Casi siempre en nuestro país permitimos que las situaciones se desarrollen de manera irregular sin la debida regulación y control ocasionando múltiples problemas y distorsiones, lo que hace que cuando se quiera enfrentar la situación haya una gran resistencia y que las normas mismas en vez de servir a los propósitos fundamentales tengan que adaptarse a los vicios creados.
Esto es en parte lo que acontece con el proyecto de ley de partidos políticos que se reclama aprobar desde hace más de 15 años, pues al haber promulgado en el año 1997 una nueva ley electoral que incluyó la contribución económica del Estado a los partidos y estos haberse acostumbrado a percibir estos fondos y seguir recibiendo contribuciones privadas sin prácticamente ninguna rendición de cuentas ni control, resulta más complicado, aunque los partidos, sobre todo los mayoritarios beneficiarios del 80% de esos aportes; acepten someterse a reglas.
Lo primero que tenemos que hacer como sociedad es tomar conciencia del alto costo y poca efectividad de nuestra democracia, con un congreso bicameral y supernumerario, una división territorial hecha a la medida de los apetitos políticos para crear más cargos, un número mayor al necesario de regidores en cada ayuntamiento, así como de ministerios, y un gasto en campañas electorales irracionalmente alto.
Por eso no podemos permitir que suceda con la ley de partidos lo mismo que con la electoral, la cual fue modificada en el 2003 para solucionar la crisis provocada por la imposición del entonces partido gobernante de una Junta Central Electoral (JCE), aumentando el número de miembros de la JCE y dividiendo la misma en dos cámaras; lo que luego sería sustituido con la creación del Tribunal Superior Electoral, una nueva institución conformada por más miembros de los requeridos, en vez de optar por otras alternativas menos onerosas.
Y decimos esto porque la finalidad de una ley de partidos debe ser promover, regular y garantizar más democracia interna, rendición de cuentas, transparencia y regulación efectiva para mitigar los riesgos de abuso de recursos, de infiltración de dinero proveniente de narcotráfico y otras actividades ilegales, de tiempos y costos irracionales de campañas; pero no convertirla en un instrumento para acomodar a los partidos y los intereses coyunturales de sus líderes traspasándole a la JCE la misión que ellos han sido incapaces de asumir para manejar adecuadamente su militancia y organización, pues una cosa es supervisar u organizar convenciones internas de partidos y otra que por no corregirse problemas internos la JCE y los contribuyentes tengamos que, asumir la primera y costear los segundos, asuntos más allá de lo racional.

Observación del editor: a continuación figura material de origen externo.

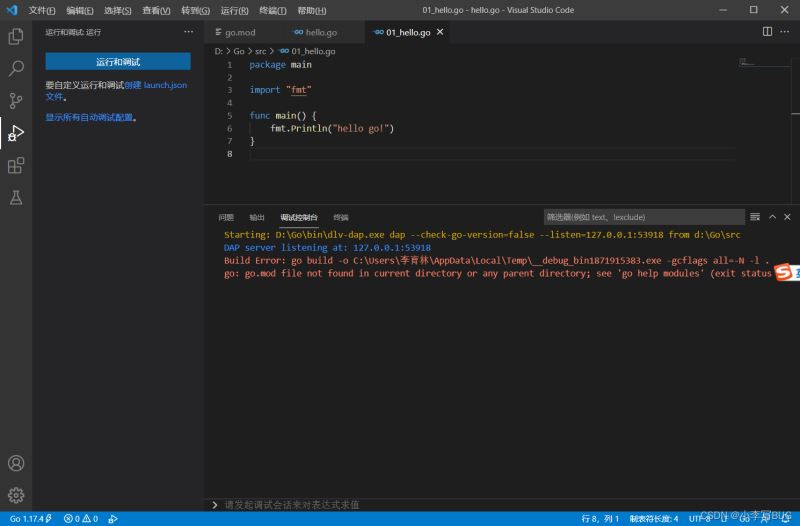The image size is (800, 526).
Task: Switch to the 终端 panel tab
Action: (x=341, y=217)

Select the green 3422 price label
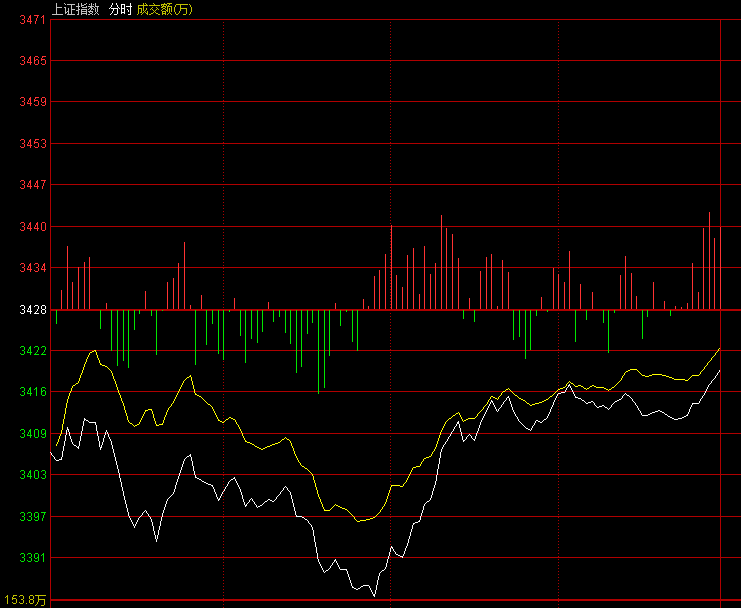pos(33,351)
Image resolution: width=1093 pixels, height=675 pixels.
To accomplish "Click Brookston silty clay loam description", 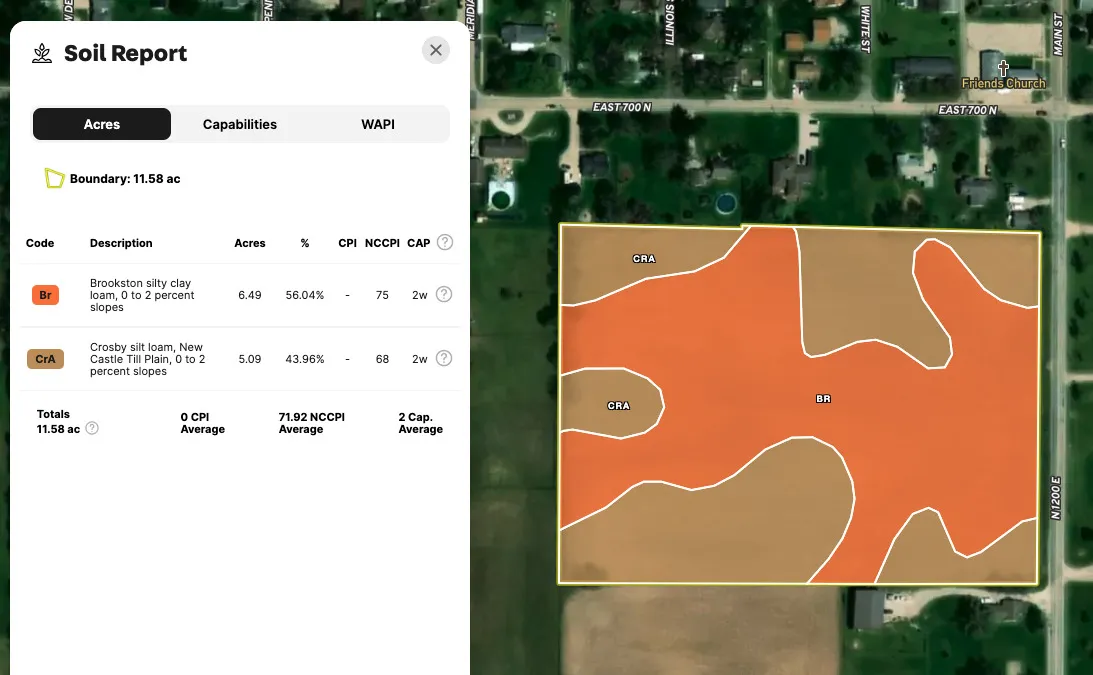I will [x=141, y=295].
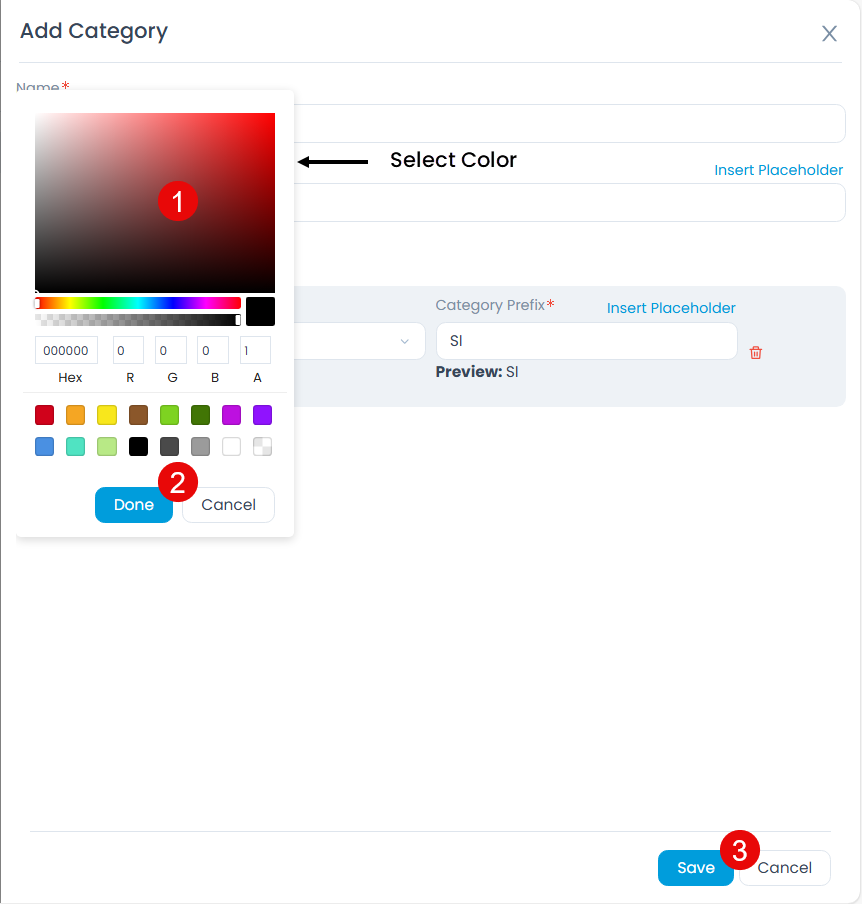This screenshot has width=862, height=904.
Task: Delete the SI category prefix row
Action: pos(757,352)
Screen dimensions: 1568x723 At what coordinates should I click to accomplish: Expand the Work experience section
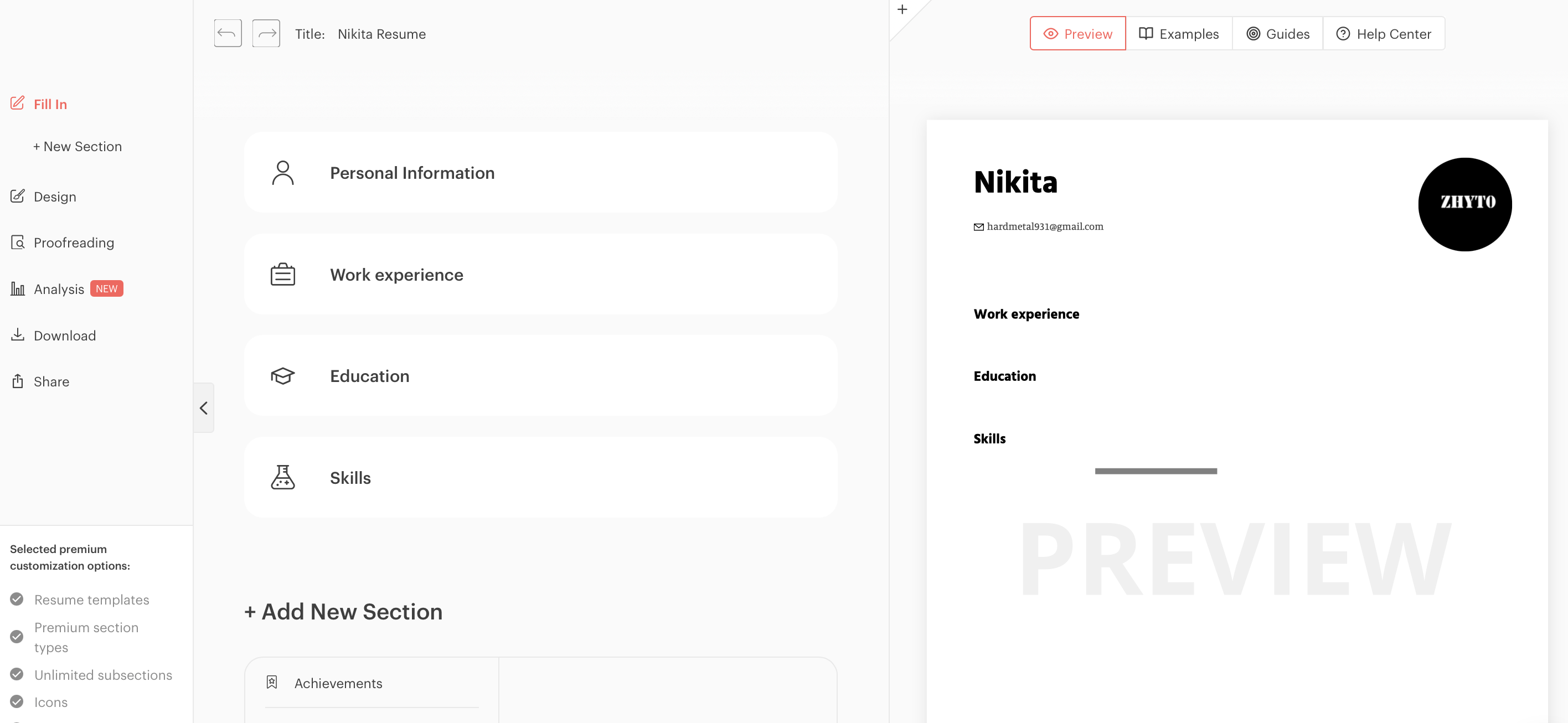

No se necesita de una ley para comprender que si el Estado les da una contribución a los partidos esta no puede ser un cheque en blanco para que hagan lo que quieran con dicho dinero o que su distribución no tome suficientemente en cuenta criterios de equidad y racionalidad. La ley se requiere para tener el mecanismo efectivo de imposición y para que se deriven sanciones por el incumplimiento, lo que es sumamente relativo en un país en el que las leyes se cumplen discrecionalmente.
La política como los mercados responden a las señales y los actores se mueven hacia donde hay más beneficios y menos obligaciones. Mientras sigamos enviando la señal de que la forma más efectiva para escalar social y económicamente es engancharse a político, así como la mejor manera de colocarse en el justo lugar para hacer negocios, recibir favores para sí y sus relacionados y evitar en gran medida el rigor de la ley y la sanción; seguiremos teniendo un liderazgo político que en su mayoría promueva un Estado clientelar, supernumerario, costoso y desapegado de la ley, y para corregir esto hace falta más que la aprobación de una ley de partidos.